Let me end this reflection with a Parable of the Madman by a German philosopher Fredrich Nietzsche, the son of a Lutheran minister. In 1882, Nietzsche pronounced, perhaps, for the first time that “God is dead”. The parable is as follows.

Have you not heard of that madman who lit a lantern in the bright morning hours, ran to the market-place, and cried incessantly: "I am looking for God! I am looking for God!" As many of those who did not believe in God were standing together there, he excited considerable laughter. Have you lost him, then? said one. Did he lose his way like a child? said another. Or is he hiding? Is he afraid of us? Has he gone on a voyage? or emigrated?
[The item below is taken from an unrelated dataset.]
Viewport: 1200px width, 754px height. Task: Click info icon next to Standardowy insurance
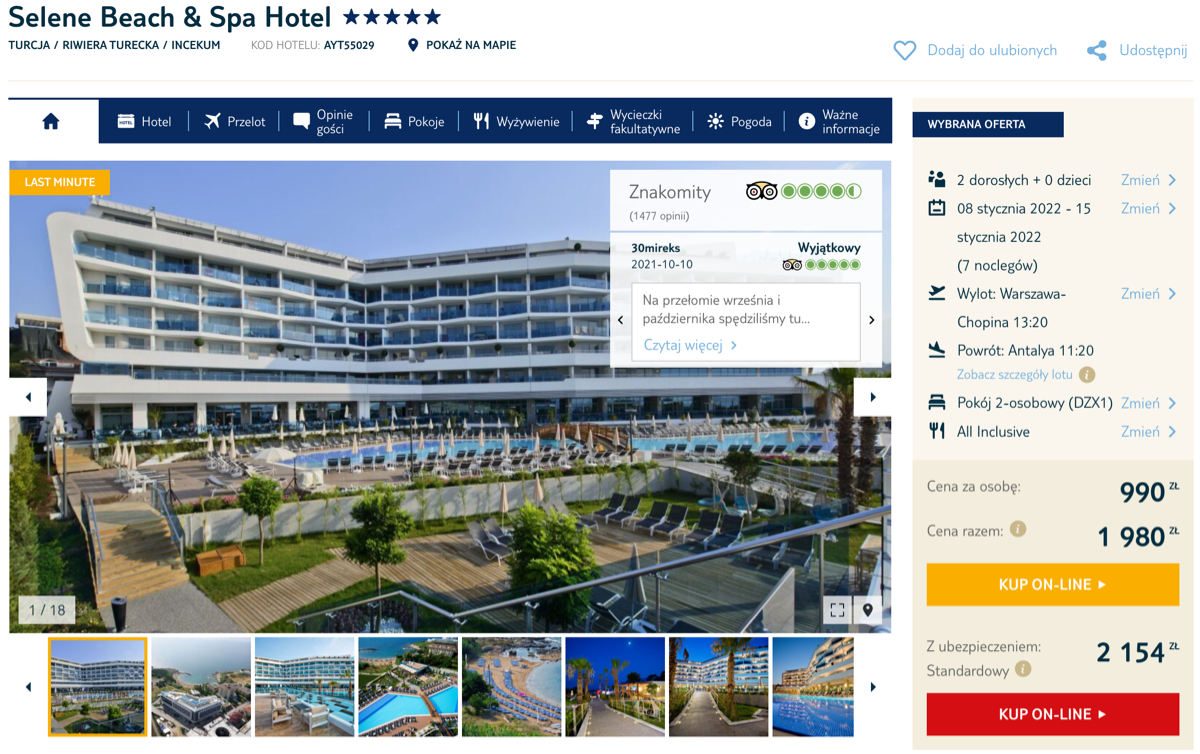click(x=1023, y=669)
Thus they shouted and laughed. The madman sprang into their midst and pierced them with his glances. "Where has God gone?" he cried. "I shall tell you. We have killed him - you and I. We are his murderers. But how have we done this? How were we able to drink up the sea? Who gave us the sponge to wipe away the entire horizon? What did we do when we unchained the earth from its sun? Whither is it moving now? Whither are we moving now? Away from all suns? Are we not perpetually falling? Backward, sideward, forward, in all directions? Is there any up or down left? Are we not straying as through an infinite nothing? Do we not feel the breath of empty space? Has it not become colder? Is it not more and more night coming on all the time? Must not lanterns be lit in the morning? Do we not hear anything yet of the noise of the gravediggers who are burying God? Do we not smell anything yet of God's decomposition? Gods too decompose. God is dead. God remains dead. And we have killed him. How shall we, murderers of all murderers, console ourselves? That which was the holiest and mightiest of all that the world has yet possessed has bled to death under our knives. Who will wipe this blood off us?
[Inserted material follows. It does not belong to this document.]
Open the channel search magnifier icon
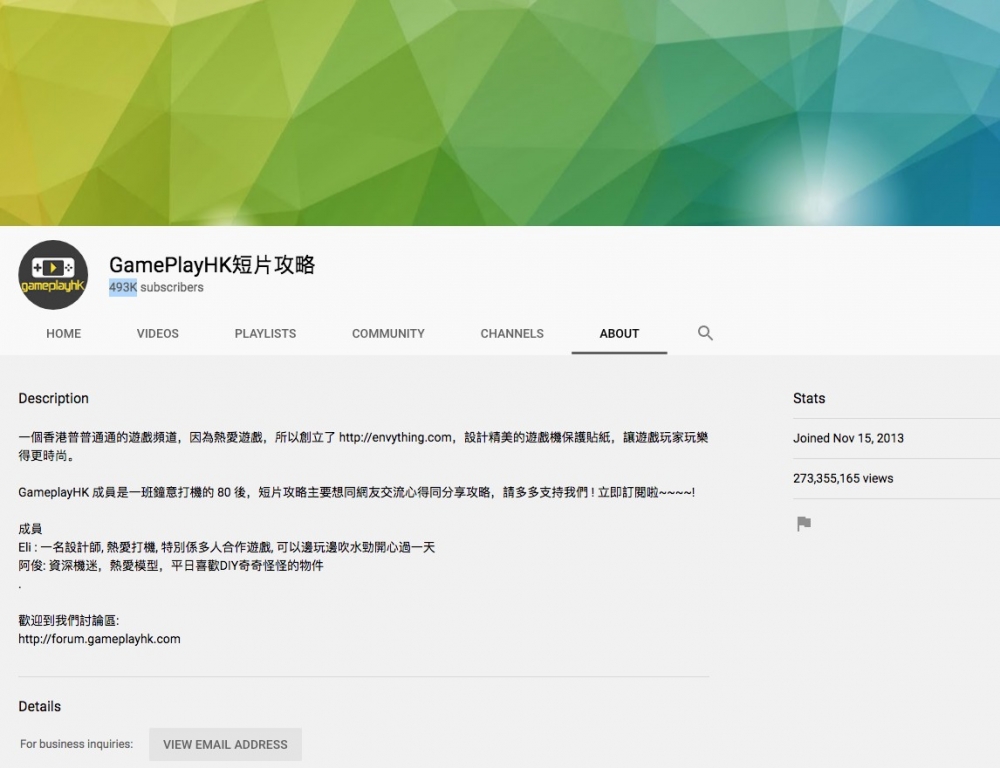This screenshot has width=1000, height=768. 705,333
With what water could we purify ourselves? What festivals of atonement, what sacred games shall we need to invent? Is not the greatness of this deed too great for us? Must we not ourselves become gods simply to be worthy of it? There has never been a greater deed; and whosoever shall be born after us - for the sake of this deed he shall be part of a higher history than all history hitherto." Here the madman fell silent and again regarded his listeners; and they too were silent and stared at him in astonishment. At last he threw his lantern to the ground, and it broke and went out. "I have come too early," he said then; "my time has not come yet. The tremendous event is still on its way, still travelling - it has not yet reached the ears of men. Lightning and thunder require time, the light of the stars requires time, deeds require time even after they are done, before they can be seen and heard. This deed is still more distant from them than the distant stars - and yet they have done it themselves." It has been further related that on that same day the madman entered diverse churches and there sang a requiem. Led out and quietened, he is said to have retorted each time: "what are these churches now if they are not the tombs and sepulchres of God?"
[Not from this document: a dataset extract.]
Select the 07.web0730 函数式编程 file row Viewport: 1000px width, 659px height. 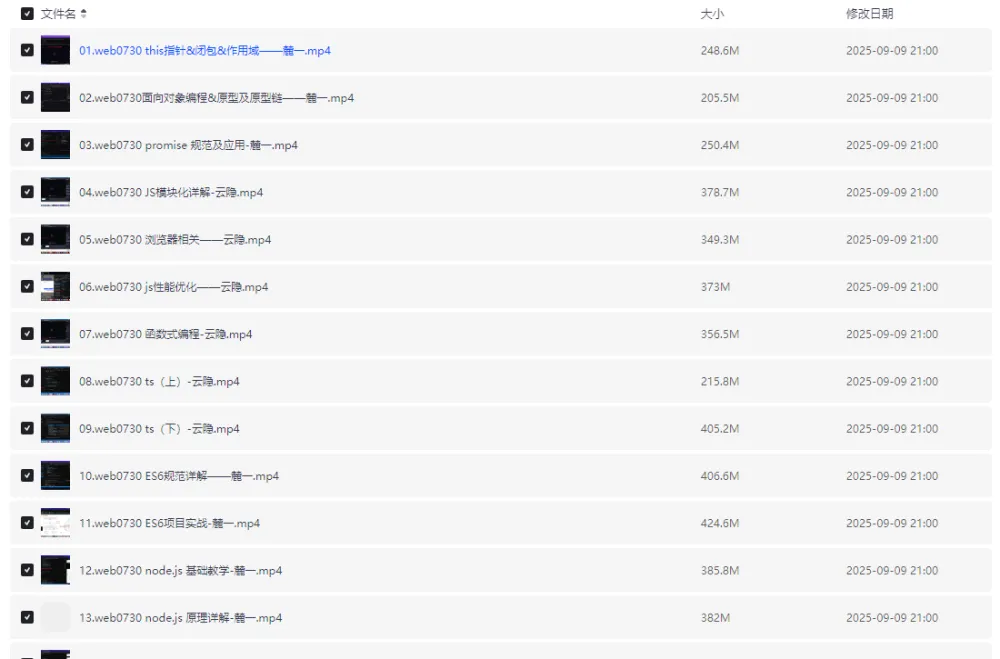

What is most interesting about this parable is that one would think that the death of God would be on the lips of the secular, enlightened humanist atheists. One would think that an atheist would be telling this to the churchgoers. But, far from it, Nietzsche did not have an atheist breaking the news to the pious religious believers that God is dead. That would be our expectation. Nietzsche reverses it. It’s the religious figure - labelled as madman - who is breaking the news to the secular, enlightened humanists about the death of God. This religious figure jumps into the midst like an Old Testament prophet would, declaring the death of God to the atheists of the day. He is addressing those who don’t believe in God, those who are doubtful about the existence of God. Maybe his message is plain and simple: “you have no idea what I have discovered, the God you don’t believe in does not exist.”